Unfortunately for anyone who wants to open an ONIX message and actually read the contents, the standard also makes use of numbers where a name would have been easier to read. For instance, if you want to know whether a book has been published yet you could look at the tag. Here’s one:

<PublishingStatus>04</PublishingStatus>

But what does ‘04’ mean? Well, if you hunt down a copy of the ONIX documentation you’ll find a list called List 64: Publishing status, with entries such as:

04: Active. The product was published, and is still active in the sense that the publisher will accept orders for it, though it may or may not be immediately available, for which see <SupplyDetail>.

and

05: No longer our product. Ownership of the product has been transferred to another publisher (with details of acquiring publisher if possible in PR.19).

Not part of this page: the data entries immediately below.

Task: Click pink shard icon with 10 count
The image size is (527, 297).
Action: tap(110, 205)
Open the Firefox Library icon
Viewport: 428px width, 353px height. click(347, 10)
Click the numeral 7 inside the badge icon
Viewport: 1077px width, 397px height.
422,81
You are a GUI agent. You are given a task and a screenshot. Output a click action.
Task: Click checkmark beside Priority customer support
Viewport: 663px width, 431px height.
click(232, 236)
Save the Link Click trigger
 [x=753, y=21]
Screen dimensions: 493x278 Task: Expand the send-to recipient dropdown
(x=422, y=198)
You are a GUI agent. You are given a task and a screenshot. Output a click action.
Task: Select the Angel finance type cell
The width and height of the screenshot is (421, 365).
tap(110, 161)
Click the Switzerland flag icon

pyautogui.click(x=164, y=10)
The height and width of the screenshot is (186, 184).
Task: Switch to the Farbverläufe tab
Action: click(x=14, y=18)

And many more. There are over 150 of these lists explaining what the various different numbers and codes mean, so while humans can get the gist of what’s in an ONIX message, the details are often hard to follow. The ONIX people could have chosen to use the words ‘Active’ and ‘No longer our product’ instead of the numbers ‘04’ and ‘05’, but they probably took the view that machines, rather than people, would be reading these messages and numbers were more concise.

How can I use ONIX?

Having established that ONIX messages are swines to read – unless you’re a machine – the obvious thing to do is enlist the help of a machine whenever you want to work with ONIX.

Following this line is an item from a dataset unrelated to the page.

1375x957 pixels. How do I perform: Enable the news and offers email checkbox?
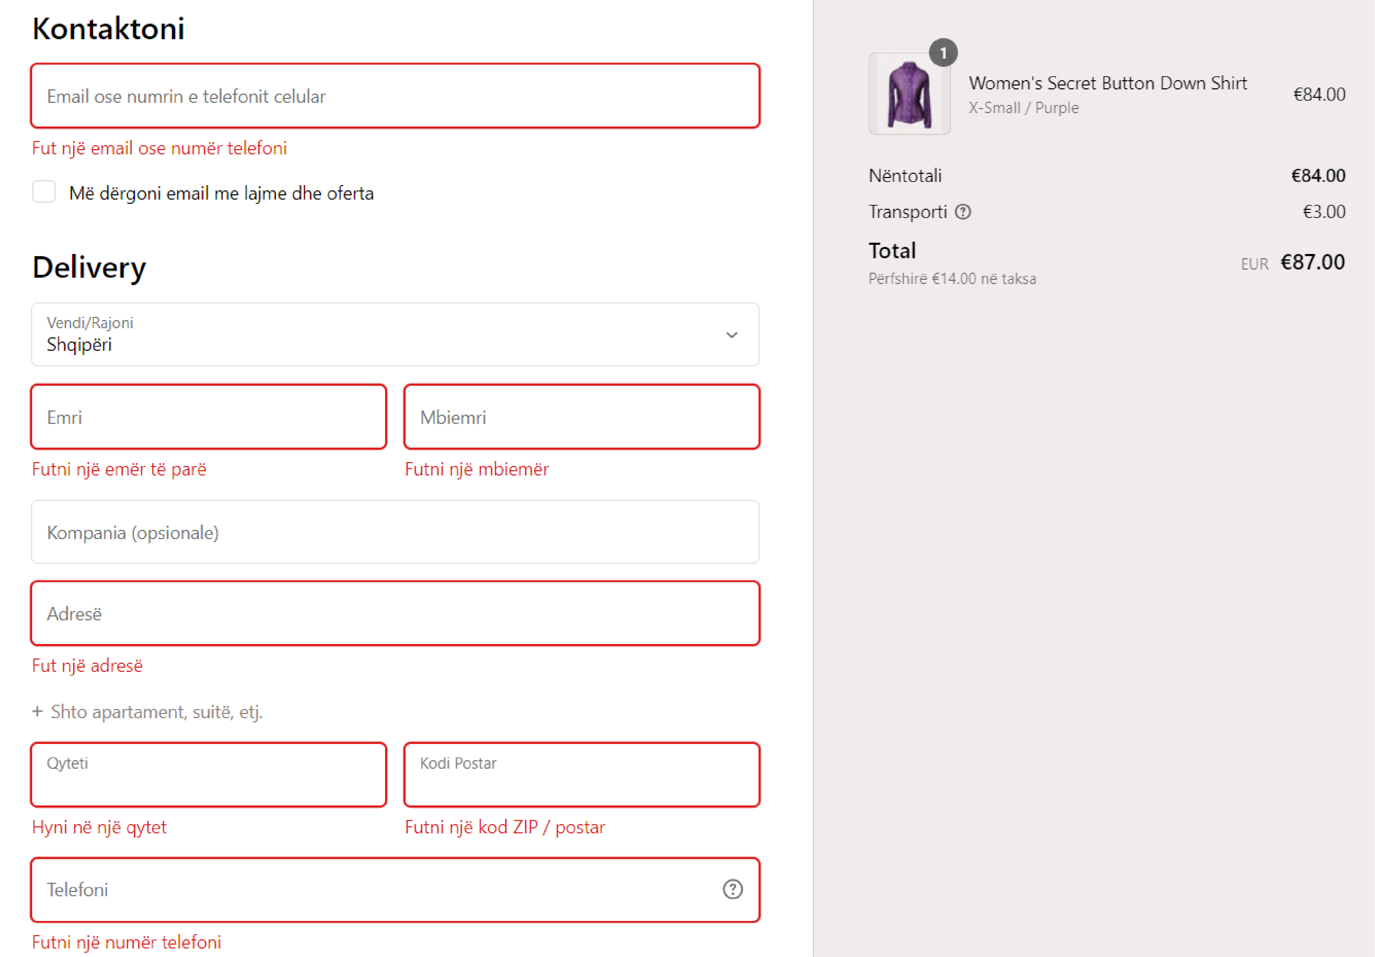coord(44,192)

Bibliocloud, and any publishing management system worth its salt, makes up ONIX messages. Instead of us looking up what all the tags and numbers mean, the software does that. The system gives you helpful forms to fill out; they list the available options in words. Then, behind the scenes, the program inserts the relevant code on your behalf. So if you choose ‘Paperback’ from the drop-down list, the program puts the code ‘BC’ into your ONIX message, saving you the bother of looking it up. (If we actually had to write ONIX messages by hand, we probably wouldn’t bother.)

You send your ONIX files to anyone you like: Nielsen, Bowker, Amazon and so on. You can also download it if you want to import it into other programs such as InDesign to make your catalogues or AIs. This is nothing new: check out out a seven-year old video of mine here: https://www.youtube.com/watch?v=DMdc2psf01Y.

But most publishers still aren’t harnessing the power of structured data, whether that’s ONIX, another sort of XML or JSON (which is like XML, but more concise). If you did your last catalogue by hand, and survived the ordeal, you should really find out more about what computers can do for you and save yourself (and your company) from death-by-copy-and-pasting.